Even I go through some really rough shitty parts of my life every once in a while, but I would never even think of doing something like that. I really wonder what has to be going through someone's head to seriously consider and go through with something like that.
 
I considered it once, myself. I realized that there would be far too many people that loved me that i would end up hurting had i gone through with the attempt. Good thing too. I had the knife in my hands and everything ... :(
 
That is horrible :( Way too many lives are lost at the hands of feeling hopeless.
 
Feelings of hopelessness? I don't get it.

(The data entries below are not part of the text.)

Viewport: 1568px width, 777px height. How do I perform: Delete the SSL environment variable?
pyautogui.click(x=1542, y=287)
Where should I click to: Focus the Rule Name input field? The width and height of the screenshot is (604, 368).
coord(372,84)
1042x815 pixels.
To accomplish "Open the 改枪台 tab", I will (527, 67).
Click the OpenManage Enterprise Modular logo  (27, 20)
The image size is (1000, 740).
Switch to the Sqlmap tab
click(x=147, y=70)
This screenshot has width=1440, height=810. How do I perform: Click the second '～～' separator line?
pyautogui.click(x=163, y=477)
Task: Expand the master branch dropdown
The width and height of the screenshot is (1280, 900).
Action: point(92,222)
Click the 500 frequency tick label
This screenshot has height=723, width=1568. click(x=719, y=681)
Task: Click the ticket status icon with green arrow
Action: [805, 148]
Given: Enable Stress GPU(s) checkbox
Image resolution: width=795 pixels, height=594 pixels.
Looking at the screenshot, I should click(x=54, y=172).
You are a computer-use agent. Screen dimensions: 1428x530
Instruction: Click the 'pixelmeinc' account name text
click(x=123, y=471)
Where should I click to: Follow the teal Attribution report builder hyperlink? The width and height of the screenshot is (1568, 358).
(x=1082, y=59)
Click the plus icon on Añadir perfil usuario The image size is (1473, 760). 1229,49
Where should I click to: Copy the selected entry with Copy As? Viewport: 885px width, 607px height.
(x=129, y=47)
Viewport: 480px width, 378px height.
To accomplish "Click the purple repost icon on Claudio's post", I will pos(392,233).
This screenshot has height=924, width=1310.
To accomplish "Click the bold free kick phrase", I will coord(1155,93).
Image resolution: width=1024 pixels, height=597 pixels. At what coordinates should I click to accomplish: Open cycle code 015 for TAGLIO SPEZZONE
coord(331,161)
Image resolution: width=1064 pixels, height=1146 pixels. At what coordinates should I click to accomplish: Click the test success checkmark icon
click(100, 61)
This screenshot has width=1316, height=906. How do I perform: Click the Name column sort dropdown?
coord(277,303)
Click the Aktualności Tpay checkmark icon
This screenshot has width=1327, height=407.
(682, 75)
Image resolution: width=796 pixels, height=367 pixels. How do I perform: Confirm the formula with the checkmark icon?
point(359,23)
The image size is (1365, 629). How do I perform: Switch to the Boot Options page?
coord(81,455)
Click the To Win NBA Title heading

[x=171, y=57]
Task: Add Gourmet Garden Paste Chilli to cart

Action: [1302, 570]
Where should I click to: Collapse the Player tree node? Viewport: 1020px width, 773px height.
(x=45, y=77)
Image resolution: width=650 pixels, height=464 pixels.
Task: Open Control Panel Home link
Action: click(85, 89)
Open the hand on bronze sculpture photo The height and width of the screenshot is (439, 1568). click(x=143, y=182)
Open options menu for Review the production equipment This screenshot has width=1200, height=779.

Something's gotta be waaaay off with the brain chemistry of these people who feel so desperate while leading a life of privilege.
 
My goodness... :( What the hell is going on? I had no idea so many people were desperate for hope.

People are always desperate for hope. If they weren't the world would be a better place than it is.

That said, I'm sorry to hear this. I didn't even know Marie had a son.
 
That is sad. :(

For the people who can't understand it...well, I've got stuff going on in my life that's all financial-related, but also currently feels inescapable, could have some dire consequences, and has led me to have some...unfortunate...thoughts. What thoughts I have in the next few days will probably depend on the outcome of a few phonecalls and some research.

The problem with the "don't they know how many people they'll hurt" argument is that sometimes the people who they'll hurt haven't been active in the person's life in one way or another, or for one reason or another aren't able to help, or the person develops the notion that not being in the other person's life may be -better- for them in the long run.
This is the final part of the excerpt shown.